The analyses in this study found that individuals were more likely to practice t'ai chi if they reported chronic medical conditions, including pulmonary and cardiovascular conditions. There is increasing though limited research to support the use of t'ai chi for chronic medical conditions. T'ai chi may help individuals with asthma or chronic obstructive lung disease by improving respiratory function.16–19 Research also suggests that patients with cardiovascular disease—including those with hypertension,20 congestive heart failure,19,21,22 and coronary artery disease—may benefit from t'ai chi practice.23 The long-term impact of t'ai chi on health of this study's cohorts of men and women with these comorbidities will need to be evaluated as follow-up time of these two cohorts increases. While t'ai chi has been studied for other medical conditions including stress reduction and mood disorders,24 balance and fall reduction among the elderly,25 and arthritis,26 SWHS and SMHS did not specifically capture data regarding these conditions.
This study has several limitations. As a cross-sectional study, no causal relationships can be established.
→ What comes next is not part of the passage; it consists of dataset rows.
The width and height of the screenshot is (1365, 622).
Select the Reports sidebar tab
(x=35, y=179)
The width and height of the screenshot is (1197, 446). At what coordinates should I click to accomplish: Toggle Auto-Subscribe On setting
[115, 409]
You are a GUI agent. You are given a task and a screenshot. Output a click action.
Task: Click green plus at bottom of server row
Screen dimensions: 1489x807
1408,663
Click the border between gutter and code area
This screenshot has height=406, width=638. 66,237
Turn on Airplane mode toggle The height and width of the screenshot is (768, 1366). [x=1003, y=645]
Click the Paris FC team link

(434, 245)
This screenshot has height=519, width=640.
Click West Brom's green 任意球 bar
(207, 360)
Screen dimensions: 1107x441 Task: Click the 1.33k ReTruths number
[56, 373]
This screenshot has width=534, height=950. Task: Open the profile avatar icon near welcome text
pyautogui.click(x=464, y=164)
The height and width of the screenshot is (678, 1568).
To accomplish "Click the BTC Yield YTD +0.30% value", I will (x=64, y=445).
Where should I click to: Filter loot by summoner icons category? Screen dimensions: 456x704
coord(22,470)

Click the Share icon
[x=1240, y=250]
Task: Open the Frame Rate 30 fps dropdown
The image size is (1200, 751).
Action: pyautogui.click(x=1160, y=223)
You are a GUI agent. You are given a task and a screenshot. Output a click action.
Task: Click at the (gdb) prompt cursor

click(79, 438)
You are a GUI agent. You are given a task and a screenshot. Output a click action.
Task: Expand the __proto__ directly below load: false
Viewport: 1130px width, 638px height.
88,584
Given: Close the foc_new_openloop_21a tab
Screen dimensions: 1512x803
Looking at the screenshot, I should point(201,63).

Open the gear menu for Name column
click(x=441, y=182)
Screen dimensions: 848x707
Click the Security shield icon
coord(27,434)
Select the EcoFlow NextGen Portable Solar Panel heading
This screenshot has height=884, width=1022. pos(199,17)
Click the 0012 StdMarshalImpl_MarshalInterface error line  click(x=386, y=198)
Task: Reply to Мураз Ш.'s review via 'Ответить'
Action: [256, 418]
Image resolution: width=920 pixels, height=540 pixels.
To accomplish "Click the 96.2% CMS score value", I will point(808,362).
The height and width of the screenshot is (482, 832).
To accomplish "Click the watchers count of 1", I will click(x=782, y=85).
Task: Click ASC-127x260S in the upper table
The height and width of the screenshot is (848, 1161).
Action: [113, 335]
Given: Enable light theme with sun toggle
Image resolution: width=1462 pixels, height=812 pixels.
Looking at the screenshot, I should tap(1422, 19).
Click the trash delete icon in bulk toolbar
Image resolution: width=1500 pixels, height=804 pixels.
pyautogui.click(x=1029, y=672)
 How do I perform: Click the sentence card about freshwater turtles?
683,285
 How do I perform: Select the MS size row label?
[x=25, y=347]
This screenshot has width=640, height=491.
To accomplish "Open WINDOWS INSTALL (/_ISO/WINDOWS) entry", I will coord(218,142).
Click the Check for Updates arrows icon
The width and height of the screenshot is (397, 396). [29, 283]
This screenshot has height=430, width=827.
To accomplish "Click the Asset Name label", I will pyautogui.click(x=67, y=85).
Data collected from questionnaires are potentially subject to recall bias. However, previous validation studies have been shown that the SWHS and SMHS physical activity questionnaires can capture the exercise information accurately and reliably.8,9 Since this study was conducted in a single metropolitan area, Shanghai, the results may not be generalizable to other cities, particularly rural areas or regions of China, because the t'ai chi practice may vary. Also, generalizing results globally is difficult due to potential variations in how t'ai chi is practiced, perceived, or learned indigenously in China as compared to other countries. Baseline data collection for the two cohorts was conducted several years apart, and therefore direct comparison of t'ai chi practice between men and women is not possible. Despite these limitations, this represents the largest analysis of t'ai chi users to date.
T'ai chi is an important type of physical exercise in China, representing the predominate method of exercise among middle-aged and elderly Chinese men and women. A large majority of research on exercise globally has focused on conventional forms including aerobic and resistance training. As a mind–body practice with emphasis on attention, cognition, and relaxation, t'ai chi may have additional or different effects than other types of exercise. Additional epidemiological research of these cohorts may reveal population-level benefits to mind–body practices that will inform future health interventions.
Disclosure Statement
No competing financial interests exist.